### DATA ENTRIES ###

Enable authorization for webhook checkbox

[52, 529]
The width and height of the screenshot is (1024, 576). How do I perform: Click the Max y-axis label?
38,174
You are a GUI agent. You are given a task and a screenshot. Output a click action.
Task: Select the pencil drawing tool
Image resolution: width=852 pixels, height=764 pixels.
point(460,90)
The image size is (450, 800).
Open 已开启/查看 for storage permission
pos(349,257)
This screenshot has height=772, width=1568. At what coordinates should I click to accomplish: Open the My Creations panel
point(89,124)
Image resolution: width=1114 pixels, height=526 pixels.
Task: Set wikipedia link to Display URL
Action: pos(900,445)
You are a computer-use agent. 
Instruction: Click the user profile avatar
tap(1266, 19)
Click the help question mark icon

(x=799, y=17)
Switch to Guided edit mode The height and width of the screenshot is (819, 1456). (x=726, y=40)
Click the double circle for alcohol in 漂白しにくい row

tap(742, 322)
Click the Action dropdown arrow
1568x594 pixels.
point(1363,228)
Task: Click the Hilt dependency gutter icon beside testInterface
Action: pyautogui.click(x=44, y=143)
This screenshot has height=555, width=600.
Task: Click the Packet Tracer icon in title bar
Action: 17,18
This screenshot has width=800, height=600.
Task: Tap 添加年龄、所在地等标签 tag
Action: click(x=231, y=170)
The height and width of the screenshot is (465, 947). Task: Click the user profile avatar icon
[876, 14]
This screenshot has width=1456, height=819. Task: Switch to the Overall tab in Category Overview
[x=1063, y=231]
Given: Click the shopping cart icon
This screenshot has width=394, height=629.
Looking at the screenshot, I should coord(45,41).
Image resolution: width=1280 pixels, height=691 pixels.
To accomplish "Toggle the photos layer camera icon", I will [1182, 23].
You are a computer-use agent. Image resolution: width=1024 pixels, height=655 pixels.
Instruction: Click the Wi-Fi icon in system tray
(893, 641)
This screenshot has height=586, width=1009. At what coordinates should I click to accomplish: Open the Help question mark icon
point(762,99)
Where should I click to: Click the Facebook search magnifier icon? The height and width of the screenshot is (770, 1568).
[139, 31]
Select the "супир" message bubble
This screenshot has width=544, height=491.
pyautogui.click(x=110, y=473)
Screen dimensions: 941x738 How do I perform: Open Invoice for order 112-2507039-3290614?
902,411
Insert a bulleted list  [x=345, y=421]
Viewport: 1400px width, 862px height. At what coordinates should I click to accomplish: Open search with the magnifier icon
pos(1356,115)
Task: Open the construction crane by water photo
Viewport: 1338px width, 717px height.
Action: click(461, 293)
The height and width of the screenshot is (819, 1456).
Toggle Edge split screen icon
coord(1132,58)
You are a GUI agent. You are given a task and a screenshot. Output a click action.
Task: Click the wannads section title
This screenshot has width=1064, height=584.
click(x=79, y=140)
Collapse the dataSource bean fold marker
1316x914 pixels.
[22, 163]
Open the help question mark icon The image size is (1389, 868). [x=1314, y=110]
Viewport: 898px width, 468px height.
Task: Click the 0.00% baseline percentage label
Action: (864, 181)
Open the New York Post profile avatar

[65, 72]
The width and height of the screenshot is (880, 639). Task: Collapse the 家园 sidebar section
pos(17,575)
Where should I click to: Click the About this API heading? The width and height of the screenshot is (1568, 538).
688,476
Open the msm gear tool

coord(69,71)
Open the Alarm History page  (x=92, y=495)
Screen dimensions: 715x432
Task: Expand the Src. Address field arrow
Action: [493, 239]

###

• **PROMPT**
Render every line of the listing above as a Markdown table, with a No. column numbering the rows and a Line column holding the line itself. Omit blank lines.

• **ANSWER**
| No. | Line |
|---|---|
| 1 | Enable authorization for webhook checkbox |
| 2 | [52, 529] |
| 3 | The width and height of the screenshot is (1024, 576). How do I perform: Click the Max y-axis label? |
| 4 | 38,174 |
| 5 | You are a GUI agent. You are given a task and a screenshot. Output a click action. |
| 6 | Task: Select the pencil drawing tool |
| 7 | Image resolution: width=852 pixels, height=764 pixels. |
| 8 | point(460,90) |
| 9 | The image size is (450, 800). |
| 10 | Open 已开启/查看 for storage permission |
| 11 | pos(349,257) |
| 12 | This screenshot has height=772, width=1568. At what coordinates should I click to accomplish: Open the My Creations panel |
| 13 | point(89,124) |
| 14 | Image resolution: width=1114 pixels, height=526 pixels. |
| 15 | Task: Set wikipedia link to Display URL |
| 16 | Action: pos(900,445) |
| 17 | You are a computer-use agent.  |
| 18 | Instruction: Click the user profile avatar |
| 19 | tap(1266, 19) |
| 20 | Click the help question mark icon |
| 21 | (x=799, y=17) |
| 22 | Switch to Guided edit mode The height and width of the screenshot is (819, 1456). (x=726, y=40) |
| 23 | Click the double circle for alcohol in 漂白しにくい row |
| 24 | tap(742, 322) |
| 25 | Click the Action dropdown arrow |
| 26 | 1568x594 pixels. |
| 27 | point(1363,228) |
| 28 | Task: Click the Hilt dependency gutter icon beside testInterface |
| 29 | Action: pyautogui.click(x=44, y=143) |
| 30 | This screenshot has height=555, width=600. |
| 31 | Task: Click the Packet Tracer icon in title bar |
| 32 | Action: 17,18 |
| 33 | This screenshot has width=800, height=600. |
| 34 | Task: Tap 添加年龄、所在地等标签 tag |
| 35 | Action: click(x=231, y=170) |
| 36 | The height and width of the screenshot is (465, 947). Task: Click the user profile avatar icon |
| 37 | [876, 14] |
| 38 | This screenshot has width=1456, height=819. Task: Switch to the Overall tab in Category Overview |
| 39 | [x=1063, y=231] |
| 40 | Given: Click the shopping cart icon |
| 41 | This screenshot has width=394, height=629. |
| 42 | Looking at the screenshot, I should coord(45,41). |
| 43 | Image resolution: width=1280 pixels, height=691 pixels. |
| 44 | To accomplish "Toggle the photos layer camera icon", I will [1182, 23]. |
| 45 | You are a computer-use agent. Image resolution: width=1024 pixels, height=655 pixels. |
| 46 | Instruction: Click the Wi-Fi icon in system tray |
| 47 | (893, 641) |
| 48 | This screenshot has height=586, width=1009. At what coordinates should I click to accomplish: Open the Help question mark icon |
| 49 | point(762,99) |
| 50 | Where should I click to: Click the Facebook search magnifier icon? The height and width of the screenshot is (770, 1568). |
| 51 | [139, 31] |
| 52 | Select the "супир" message bubble |
| 53 | This screenshot has width=544, height=491. |
| 54 | pyautogui.click(x=110, y=473) |
| 55 | Screen dimensions: 941x738 How do I perform: Open Invoice for order 112-2507039-3290614? |
| 56 | 902,411 |
| 57 | Insert a bulleted list  [x=345, y=421] |
| 58 | Viewport: 1400px width, 862px height. At what coordinates should I click to accomplish: Open search with the magnifier icon |
| 59 | pos(1356,115) |
| 60 | Task: Open the construction crane by water photo |
| 61 | Viewport: 1338px width, 717px height. |
| 62 | Action: click(461, 293) |
| 63 | The height and width of the screenshot is (819, 1456). |
| 64 | Toggle Edge split screen icon |
| 65 | coord(1132,58) |
| 66 | You are a GUI agent. You are given a task and a screenshot. Output a click action. |
| 67 | Task: Click the wannads section title |
| 68 | This screenshot has width=1064, height=584. |
| 69 | click(x=79, y=140) |
| 70 | Collapse the dataSource bean fold marker |
| 71 | 1316x914 pixels. |
| 72 | [22, 163] |
| 73 | Open the help question mark icon The image size is (1389, 868). [x=1314, y=110] |
| 74 | Viewport: 898px width, 468px height. |
| 75 | Task: Click the 0.00% baseline percentage label |
| 76 | Action: (864, 181) |
| 77 | Open the New York Post profile avatar |
| 78 | [65, 72] |
| 79 | The width and height of the screenshot is (880, 639). Task: Collapse the 家园 sidebar section |
| 80 | pos(17,575) |
| 81 | Where should I click to: Click the About this API heading? The width and height of the screenshot is (1568, 538). |
| 82 | 688,476 |
| 83 | Open the msm gear tool |
| 84 | coord(69,71) |
| 85 | Open the Alarm History page  (x=92, y=495) |
| 86 | Screen dimensions: 715x432 |
| 87 | Task: Expand the Src. Address field arrow |
| 88 | Action: [493, 239] |